Thursday, 23 October 2014

Mosel trocken

From my point of view, dry Mosel Rieslings used to have a bit of "fear factor". Although climate change has helped further the trend towards Mosel trockens, it was not until the revelatory experience of tasting the Rieslings of Clemens Busch last year that I fully appreciated what was possible. Obviously, Clemens Busch is a top grower and, as such, maybe not that reflective of the rank and file of Mosel vintners. But how about this relative unknown then purchased for a mere 10 Swiss francs (!) as a bin-end, bargain-basement deal here in Basel?

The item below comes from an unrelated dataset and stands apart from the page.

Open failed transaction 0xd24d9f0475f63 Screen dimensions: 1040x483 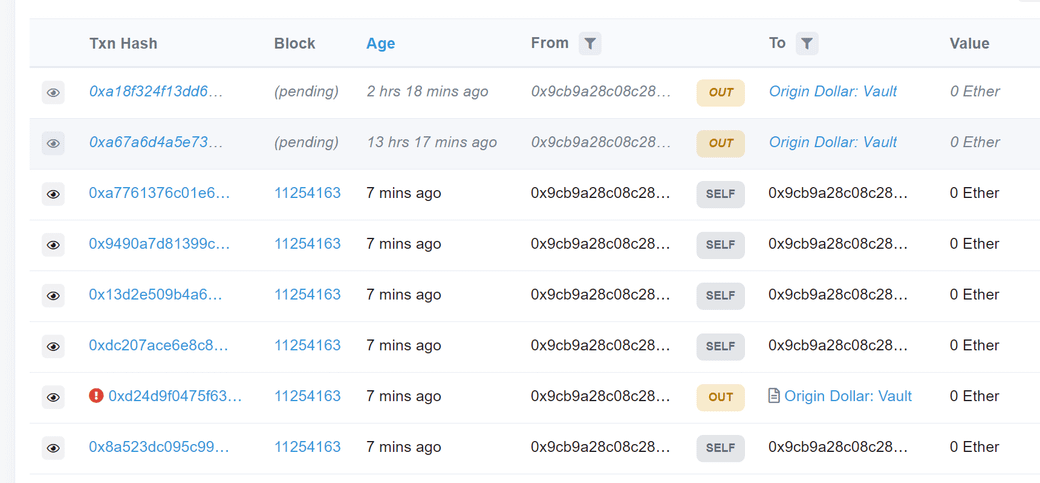point(175,396)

Weingut Paul Knod, "Mons Prin" Riesling Spätlese trocken 2011, Mosel
Quite a high-definition light-coloured yellow in appearance. Pineapple and wet stone, already showing some mature wax-like tones, but otherwise bright in character. Overall, the impression is quite dense and reminds me of crushed stone not slate, but maybe chalk. Personally, it also reminds me of warm squash balls, however strange that may sound. There is also a slightly nutty whiff that suggests ageing in wooden casks (I might be totally wrong though).

Clear with a medium body on the palate, but ripe and quite concentrated, with a continuation of the mature notes I mentioned, along with lovely red apples, stone fruit and even suggestions of red berry fruit. Nuts then come to the fore again, helping to buffer the acidity. All this lends the wine a certain inherent sweetness within its otherwise trocken idiom. All in all, quite long and refreshing and very drinkable.

According to the bottle's "back label", the Romans used the Latin term "mons prin" to mean "Erste Lage" or "premier cru". Monnbring, the old name of the cadaster plot in which this wine was grown, is derived from this.